Police were forced to separate the Reclaim Australia supporters and opponents of the group in Melbourne, after clashes turned ugly and several people had to be treated by paramedics.
The protests came as companies seeking to label their foods halal – must pay fees to Islamic organisations for inspection and certification.
Recent figures show the halal sector could be worth $1.5 trillion worldwide by 2050.
Across the country, 16 rallies were scheduled to take place, with events in Sydney and Melbourne appearing to have drawn the biggest crowds.
About 500 people attended the rally held in Martin Place, Sydney, which included speeches from former Australia Defence League member Shermon Burgess and Rise Up! Australia Party NSW President Norm Bishop.
There was a strong police presence throughout the protest, which included riot police. Two people were taken away by officers after they rushed the stage and attempted to disrupt the rally. One took the microphone and told the crowd they should be ‘ashamed’.
In Melbourne, protesters clashed with anti-racism activists in Federation Square.

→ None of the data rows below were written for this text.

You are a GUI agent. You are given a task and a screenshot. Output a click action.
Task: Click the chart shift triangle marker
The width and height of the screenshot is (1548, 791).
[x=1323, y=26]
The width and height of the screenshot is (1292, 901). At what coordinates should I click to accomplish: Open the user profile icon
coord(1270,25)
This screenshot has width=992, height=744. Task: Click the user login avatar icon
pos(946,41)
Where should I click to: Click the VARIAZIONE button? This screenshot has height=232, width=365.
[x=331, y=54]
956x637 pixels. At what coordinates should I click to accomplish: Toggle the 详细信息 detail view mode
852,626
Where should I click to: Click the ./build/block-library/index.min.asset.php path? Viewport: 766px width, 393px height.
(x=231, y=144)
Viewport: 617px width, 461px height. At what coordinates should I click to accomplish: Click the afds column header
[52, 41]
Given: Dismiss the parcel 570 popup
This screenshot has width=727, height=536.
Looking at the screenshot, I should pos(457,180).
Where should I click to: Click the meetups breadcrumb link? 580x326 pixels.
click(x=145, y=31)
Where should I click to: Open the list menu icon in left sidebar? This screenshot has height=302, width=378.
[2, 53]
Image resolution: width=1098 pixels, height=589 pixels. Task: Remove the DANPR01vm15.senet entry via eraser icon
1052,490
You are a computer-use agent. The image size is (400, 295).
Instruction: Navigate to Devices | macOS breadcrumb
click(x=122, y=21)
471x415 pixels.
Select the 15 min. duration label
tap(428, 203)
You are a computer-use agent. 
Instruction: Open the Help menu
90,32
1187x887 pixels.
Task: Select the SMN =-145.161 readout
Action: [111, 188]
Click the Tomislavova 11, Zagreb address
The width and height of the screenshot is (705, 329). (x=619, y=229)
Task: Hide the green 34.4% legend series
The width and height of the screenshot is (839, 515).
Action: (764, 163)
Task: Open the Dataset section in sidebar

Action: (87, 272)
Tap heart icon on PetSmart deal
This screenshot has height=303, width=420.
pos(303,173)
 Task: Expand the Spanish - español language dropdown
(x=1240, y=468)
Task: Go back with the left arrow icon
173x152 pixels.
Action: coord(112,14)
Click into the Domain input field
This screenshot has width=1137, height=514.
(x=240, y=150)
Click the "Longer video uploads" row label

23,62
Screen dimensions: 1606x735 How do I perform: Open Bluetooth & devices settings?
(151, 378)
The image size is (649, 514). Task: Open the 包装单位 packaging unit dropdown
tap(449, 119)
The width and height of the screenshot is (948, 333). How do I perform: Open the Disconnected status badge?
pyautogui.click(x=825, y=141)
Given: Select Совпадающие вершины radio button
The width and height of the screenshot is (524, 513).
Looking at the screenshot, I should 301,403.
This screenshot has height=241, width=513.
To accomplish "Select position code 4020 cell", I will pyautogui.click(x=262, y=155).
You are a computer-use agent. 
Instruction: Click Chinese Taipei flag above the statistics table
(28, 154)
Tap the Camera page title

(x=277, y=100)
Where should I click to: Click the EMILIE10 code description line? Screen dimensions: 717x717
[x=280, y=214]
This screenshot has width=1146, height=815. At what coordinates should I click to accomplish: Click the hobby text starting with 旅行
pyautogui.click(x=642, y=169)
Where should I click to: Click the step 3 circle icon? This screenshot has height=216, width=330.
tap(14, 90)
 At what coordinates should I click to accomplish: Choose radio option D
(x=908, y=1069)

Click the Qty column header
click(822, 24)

Two people were arrested after they attempted to break through a police barricade that separated the different groups.
Several more were injured in the combative protests, according to reports.
The protests came as the Pauline Hanson, leader of One Nation, far right Australian political party, defended the anti-Islam protests and said imposing halal certification on Australians was wrong.
On Sunday morning’s Today show she was asked for her views on businesses ‘going to the wall’ if halal certification of food products was scrapped.
‘It’s a profit, money-making racket and has been connected with the Muslim Brotherhood in France. Why can’t we have an investigation into where the money actually goes?’ she claimed.
When told by the interviewer that there was no basis to any of these claims Ms Hanson replied: ‘Why do Australians have to pay tax for halal certification? It is a money making racket. Why do Australians have to pay extra when they buy this product?’
Ms Hanson added that an investigation was needed into halal certification in Australia.
‘It’s extortion that has been put onto businesses that you must pay this money,’ she said.
‘A Muslim does not have to have halal certification, they can say a prayer over their food. Then it’s OK.
‘We don’t need this, we’re being hoodwinked. It’s a racket, a money-making racket.’
Ms Hanson, who narrowly lost her fight for a seat in the 2015 Queensland election, joined hundreds of protesters in King George Square in Brisbane on Saturday.
Many were draped in the Australian flag and carried signs denouncing sharia law and halal certification for Australian products.
She denied that there was any violence or vitriol at the rally.
‘There was no violence at the Brisbane rally whatsoever. Islam is not a race so therefore we’re not talking about racism here whatsoever. Criticism is not racism. We have a right to have a say and have an opinion,’ she said.
‘We don’t like Islam and we’re in fear about what Islam can do to our country, our culture and our way of life. Australians have a right to say this is not going to work. We want a peaceful cohesive society.’
The violent scenes came after a Twitter account claiming to be linked with anti-Islam groups has mocked protests being held around Australia.
It was originally thought Reclaim Australia had handed over the reigns to one of their supporters to control their feed throughout the protests.
‘Whats wrong with muslims anyway? I dun get it,’ one tweet from the account read.
‘In the car reading stuff – wots xenophobia? help me out,’ another said.
However, ‘Jeremy’ began to tweet a number of joke comments shortly after the Sydney protest got underway.
‘Man f**k this noise I’m gonna get stoned in the park peace out.’
Once the tweets began to get attention, a ‘statement’ was released that explained its account was misused and it then said other events around the country would be cancelled.
However, organisers behind the Sydney protest were quick to disassociate themselves with the account.
‘It’s not us,’ a spokesperson told Daily Mail Australia. ‘Ours is @reclaim_aus.’